- Activity
Look for the line with "Task: Click the LB Rank value 10.73" in the entries below, then extract that line and all lines after it exactly, with pictures left out.

- Data to examine
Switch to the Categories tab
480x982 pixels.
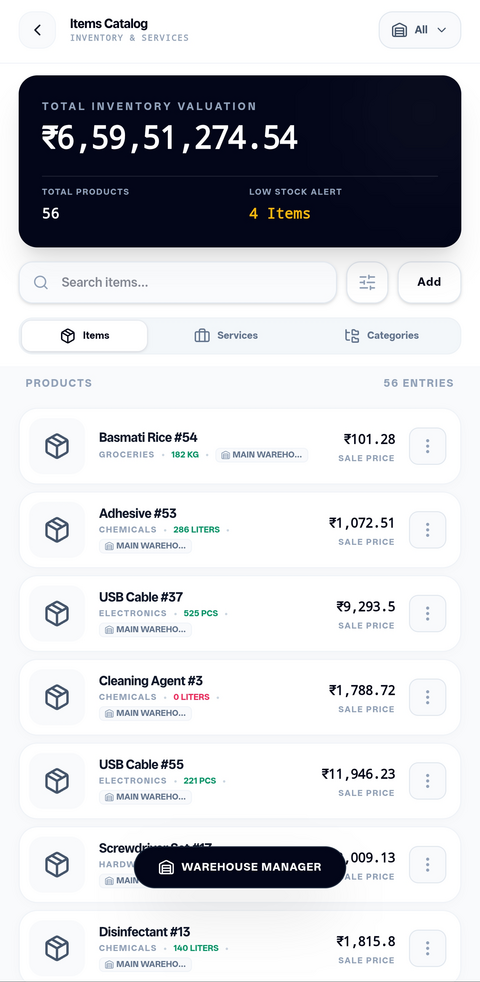382,336
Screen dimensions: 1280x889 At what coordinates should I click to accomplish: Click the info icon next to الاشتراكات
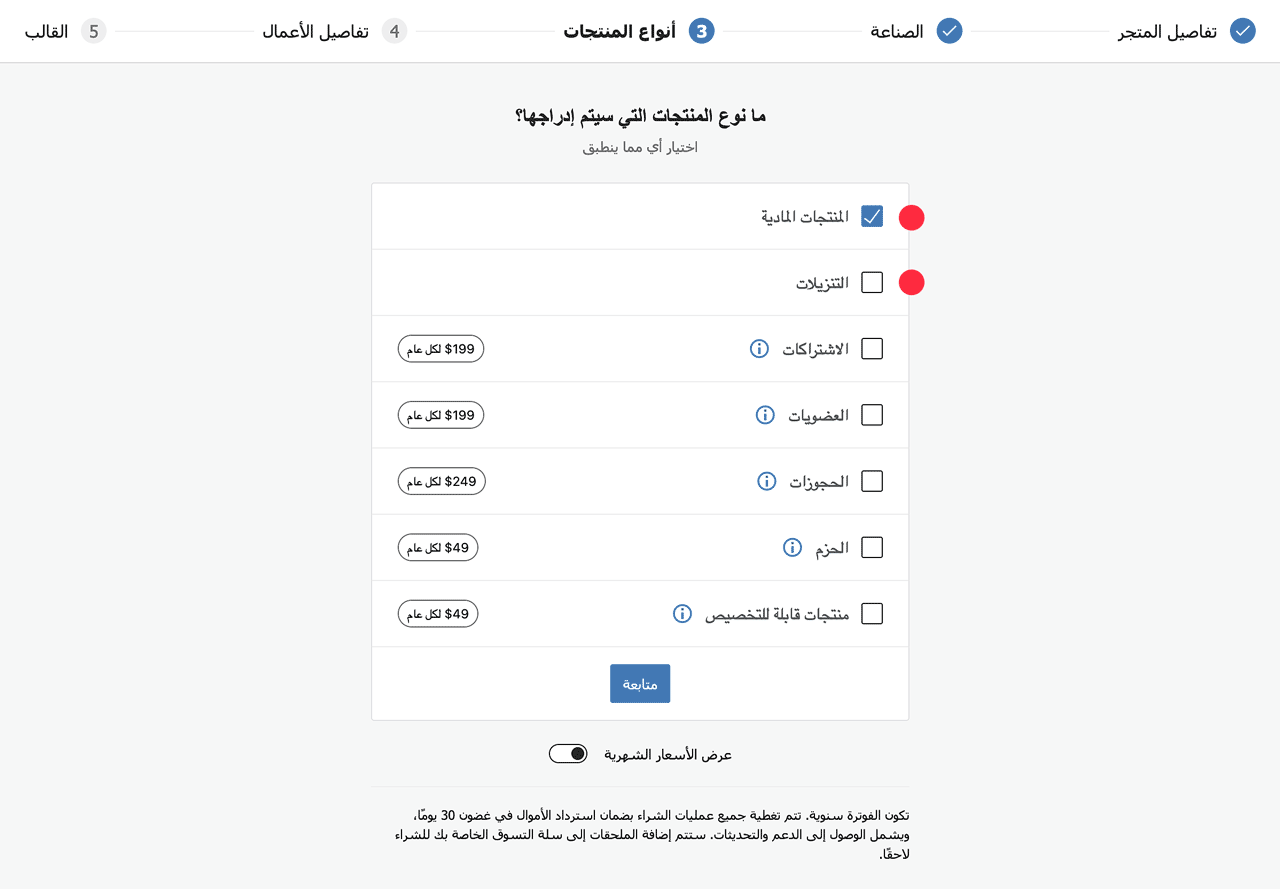click(759, 349)
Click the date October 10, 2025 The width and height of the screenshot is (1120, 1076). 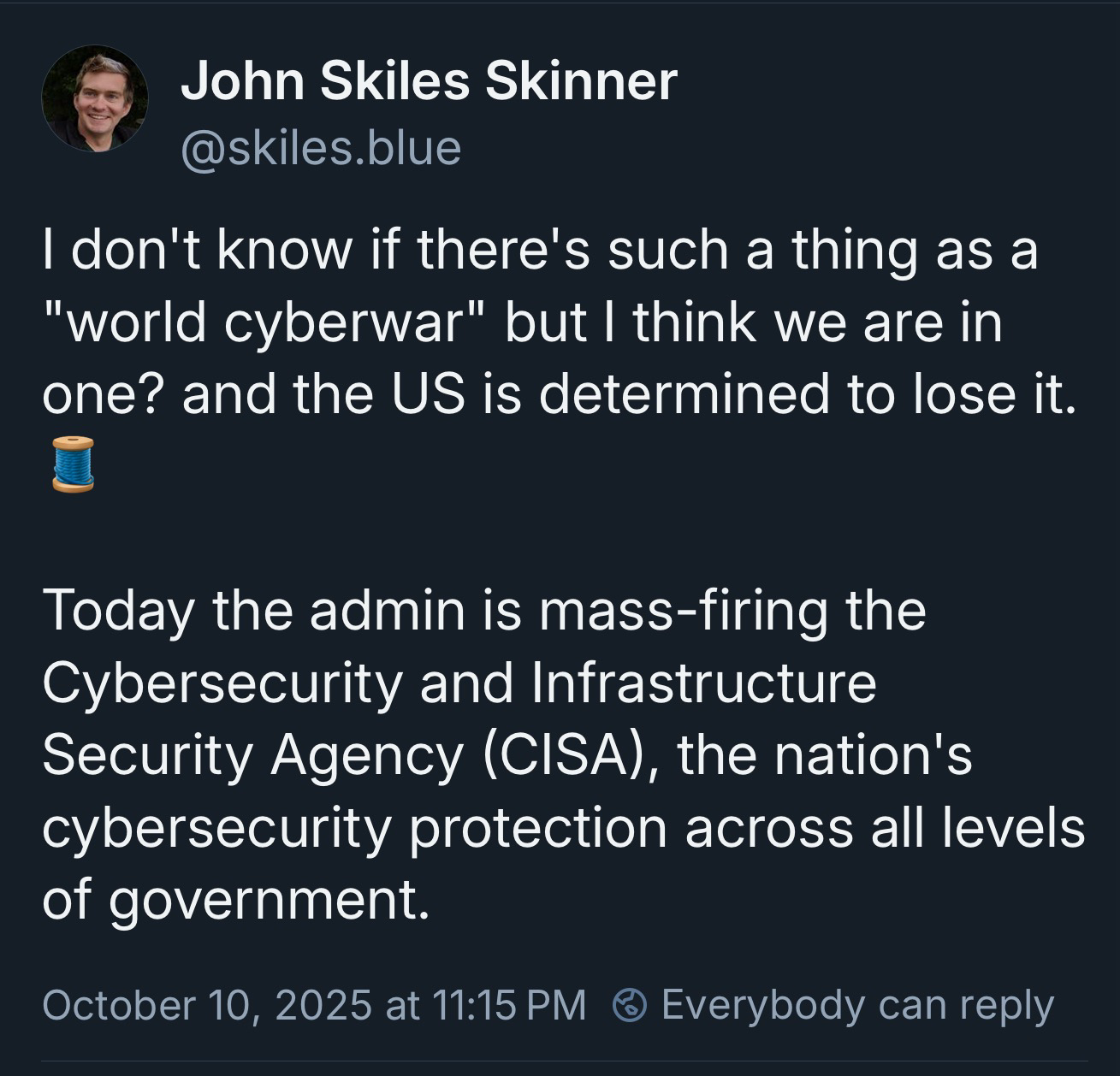(x=206, y=1005)
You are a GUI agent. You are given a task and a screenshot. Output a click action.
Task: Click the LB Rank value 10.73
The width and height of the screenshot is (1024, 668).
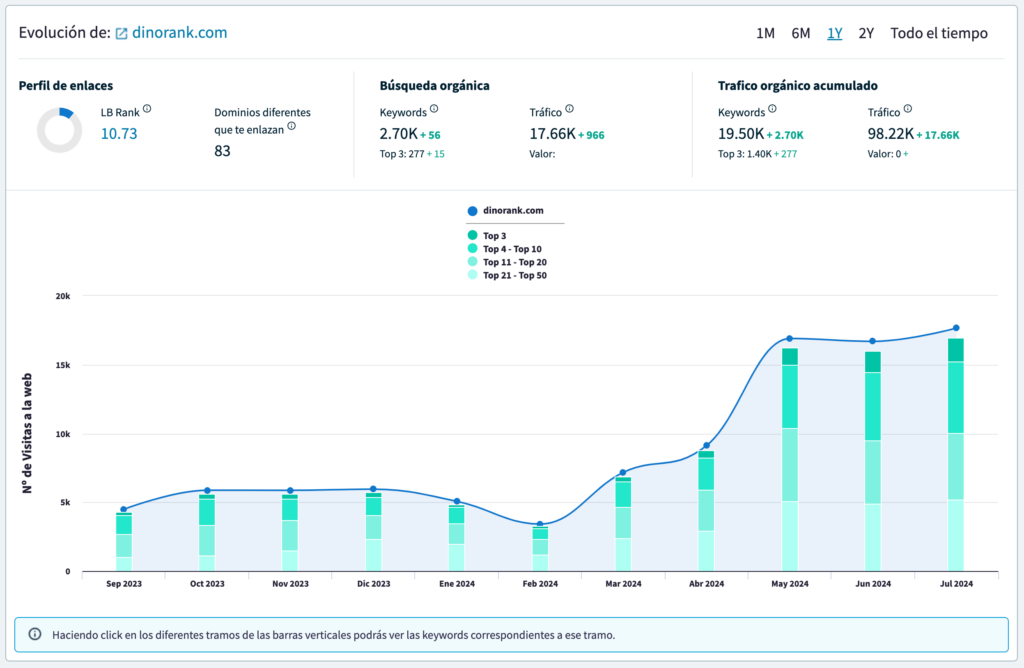click(119, 133)
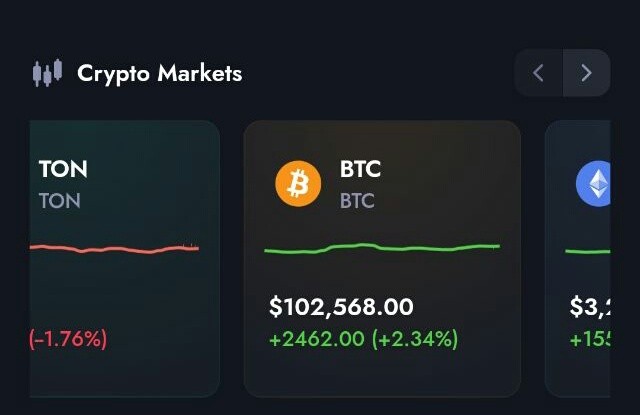Screen dimensions: 640x415
Task: Go to previous crypto market card
Action: point(538,73)
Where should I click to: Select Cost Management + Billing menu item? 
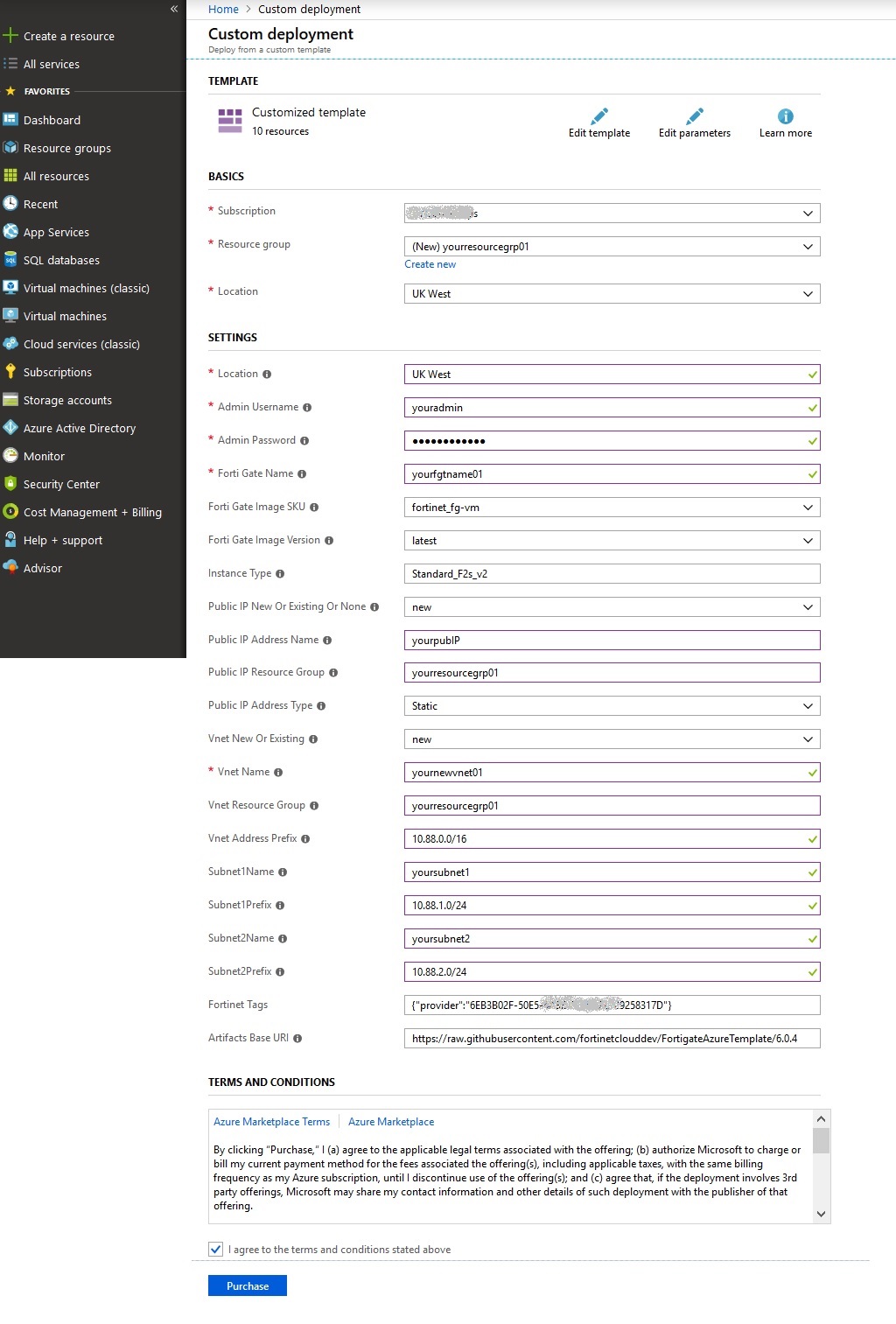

- Worked solution
Task: Click the LB Rank value 10.73
The width and height of the screenshot is (1024, 668).
click(119, 133)
Screen dimensions: 640x415
Task: Go to previous crypto market card
Action: point(538,73)
Where should I click to: Select Cost Management + Billing menu item? 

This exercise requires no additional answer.